Due riflessioni sull’immediato dopo Binotto, premettendo che qui non si parla né si fa il nome del successore prescelto. La prima riguarda il passato e la seconda il futuro. Tanto per cominciare, vorrei richiamare l’attenzione su una cosa piuttosto singolare, ossia questa. Dal 1961 a oggi, guardando tra tutti i supercapi assoluti o quasi, si capisce e si carpisce una realtà piuttosto sconvolgente: chi lascia la Ferrari, poi in F.1 non vince più niente o quasi. Verissimo, c’è la figura di Ross Brawn a meritare considerazione e considerazioni, visto che nel 2009 con la BrawnGp ha poi vinto mondiali in un sol colpo da proprietario, team principal e responsabile strategico di muretto, però va anche detto che lui capo assoluto alla Ferrari non è mai stato, ricoprendo una figura ad hoc di apicale semi-intermedio rispetto ai semidei Montezemolo & Todt, in qualità di Direttore Tecnico, e alla fine andandosene alla Honda proprio perché la scalata al vertice non la vedeva praticabile.

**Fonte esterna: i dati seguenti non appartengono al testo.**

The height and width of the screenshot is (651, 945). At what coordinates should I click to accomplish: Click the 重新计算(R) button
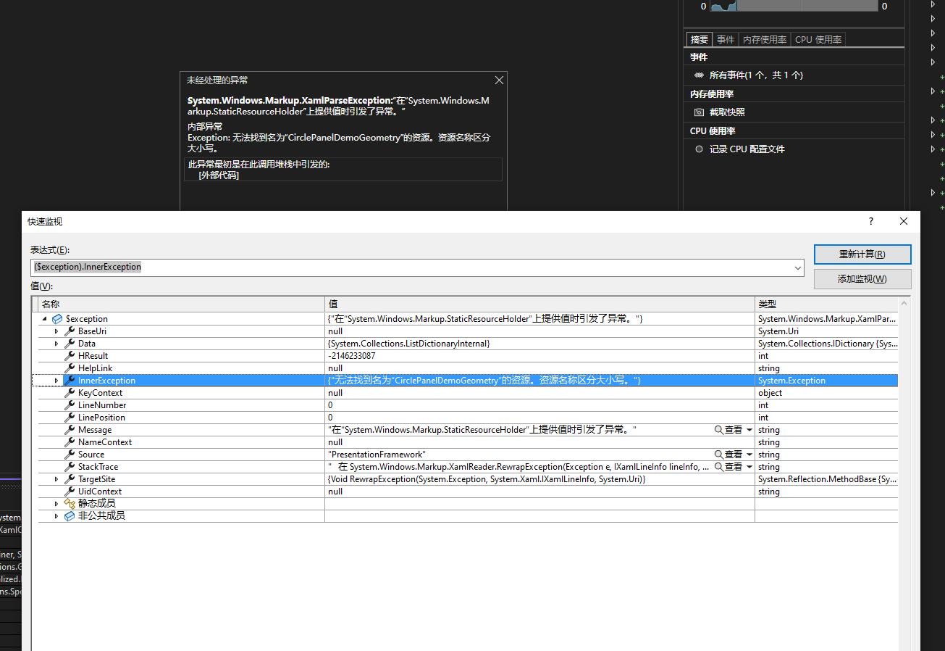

I destini di chi lascia la Ferrari

Tutti gli altri hanno fatto molto, producendo progetti e idee interessanti, ma mai bissando altrove la gloria ottenuta a Maranello. Di Chiti tutto si sa, di Forghieri abbiamo detto e scritto tutto - il suo motore Lamborghini V12 meritava maggiori chance, in verità -, Piccinini, un politico-amministrativo e non un tecnico, poi se n’è andato altrove, dividendosi tra incarichi Fia e l’avveduta gestione del suo capitale finanziario. Fiorio, che in questo numero trovate intervistato proprio nel suo ruolo di ex timoniere Rosso, ha avuto il vanto di riuscire a vincere un Gp con Panis a Montecarlo 1996, con la modesta Ligier ottenendo anche dieci podii, e meriterebbe una medaglia d’oro al valore sol per questo. Quanto a Jean Todt, chiuso il rapporto con la Ferrari, s’è dedicato con successo a incarichi presidenziali globali, quindi onore al merito. Quanto a Marco Mattiacci e Maurizio Arrivabene, dopo la Rossa F.1 si sono in altre faccende affaccendati. Per certi versi, solo Montezemolo ha la gloria d’aver vissuto due ere vincenti in archi narrativi e agonistici diversi, ma, attenzione, pur sempre all’interno della Ferrari, prima da giovane diesse e poi da austero Presidente, ovviamente mai altrove. La verità è che chi lascia Maranello, perde la magia vincente. Come la teoria dell’ostrica letteriariamente, socialmente ed esistenzialmente propugnata da Giovanni Verga: smarrendo la roccia d’origine, l’organismo soffre assai e non prospera come prima.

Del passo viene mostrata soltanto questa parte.